Momen menerima hasil belajar anak sering kali menjadi saat yang penuh emosi bagi orang tua. Ada rasa bangga ketika nilainya memuaskan, ada pula rasa khawatir atau kecewa ketika hasilnya belum sesuai harapan. Namun, bagaimana orang tua menanggapi nilai anak justru memiliki dampak besar terhadap kepercayaan diri, motivasi belajar, dan kesehatan mental anak ke depannya.
Tanggapan orang tua yang baik seharusnya tidak hanya berfokus pada angka, tetapi juga pada proses yang telah dijalani anak. Saat anak memperoleh nilai tinggi, apresiasi perlu diberikan sebagai bentuk pengakuan atas usaha dan kerja kerasnya. Kalimat sederhana seperti pujian dan ungkapan bangga dapat membuat anak merasa dihargai dan semakin termotivasi untuk mempertahankan prestasinya.

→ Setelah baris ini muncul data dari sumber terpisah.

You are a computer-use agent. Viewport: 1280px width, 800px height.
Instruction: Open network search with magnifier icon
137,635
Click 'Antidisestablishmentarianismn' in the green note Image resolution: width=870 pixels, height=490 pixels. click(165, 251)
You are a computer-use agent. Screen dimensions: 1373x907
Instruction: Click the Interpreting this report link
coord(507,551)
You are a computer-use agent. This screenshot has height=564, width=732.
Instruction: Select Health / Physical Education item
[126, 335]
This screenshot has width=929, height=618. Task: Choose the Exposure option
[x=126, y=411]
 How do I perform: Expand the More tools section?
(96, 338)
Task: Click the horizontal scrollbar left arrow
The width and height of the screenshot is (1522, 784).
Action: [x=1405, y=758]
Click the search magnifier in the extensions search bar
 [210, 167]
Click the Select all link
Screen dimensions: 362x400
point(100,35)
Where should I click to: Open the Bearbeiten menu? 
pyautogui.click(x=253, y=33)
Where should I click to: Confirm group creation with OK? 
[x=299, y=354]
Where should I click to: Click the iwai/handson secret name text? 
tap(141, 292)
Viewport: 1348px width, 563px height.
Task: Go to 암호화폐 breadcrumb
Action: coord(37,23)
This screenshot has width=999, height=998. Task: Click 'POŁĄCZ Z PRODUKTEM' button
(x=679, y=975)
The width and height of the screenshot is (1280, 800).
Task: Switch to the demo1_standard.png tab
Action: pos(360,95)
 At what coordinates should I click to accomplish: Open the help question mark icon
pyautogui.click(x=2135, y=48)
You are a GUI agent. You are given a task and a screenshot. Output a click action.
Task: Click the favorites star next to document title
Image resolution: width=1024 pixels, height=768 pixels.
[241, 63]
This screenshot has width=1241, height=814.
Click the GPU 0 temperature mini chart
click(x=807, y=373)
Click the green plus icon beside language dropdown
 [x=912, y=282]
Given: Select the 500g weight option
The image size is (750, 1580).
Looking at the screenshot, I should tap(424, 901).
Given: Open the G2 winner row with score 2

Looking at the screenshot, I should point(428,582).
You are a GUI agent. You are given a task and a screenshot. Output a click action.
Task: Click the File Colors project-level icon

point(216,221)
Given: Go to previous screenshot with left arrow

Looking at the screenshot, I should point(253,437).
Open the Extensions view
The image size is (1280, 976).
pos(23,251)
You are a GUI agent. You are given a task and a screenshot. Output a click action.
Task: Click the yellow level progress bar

Sebaliknya, ketika nilai anak belum memuaskan, sikap orang tua sangat menentukan. Reaksi yang terlalu keras, membandingkan dengan anak lain, atau langsung memarahi justru bisa membuat anak merasa tertekan dan kehilangan semangat. Dalam kondisi ini, orang tua sebaiknya bersikap tenang dan membuka ruang komunikasi agar anak merasa aman untuk bercerita tentang kesulitan yang dihadapi selama belajar.
Dalam praktiknya, tanggapan orang tua dapat disampaikan melalui kalimat singkat yang bersifat membangun. Misalnya, saat nilai anak meningkat, orang tua bisa mengatakan, “Nilaimu sudah bagus, terus pertahankan ya. Ayah dan Ibu bangga dengan usaha kamu.” Kalimat ini memberi apresiasi tanpa memberi tekanan berlebihan. Untuk nilai yang masih rendah, tanggapan seperti, “Nilainya memang belum sesuai harapan, tapi kita cari tahu sama-sama bagian mana yang masih sulit,” akan membuat anak merasa didampingi, bukan disalahkan.
Ada pula orang tua yang menanggapi nilai anak dengan menekankan pentingnya proses. Contohnya, “Ibu lihat kamu sudah berusaha belajar, hasilnya nanti bisa kita perbaiki pelan-pelan.” Tanggapan seperti ini membantu anak memahami bahwa kegagalan bukan akhir segalanya, melainkan bagian dari proses belajar. Anak pun akan lebih berani mencoba dan tidak takut salah.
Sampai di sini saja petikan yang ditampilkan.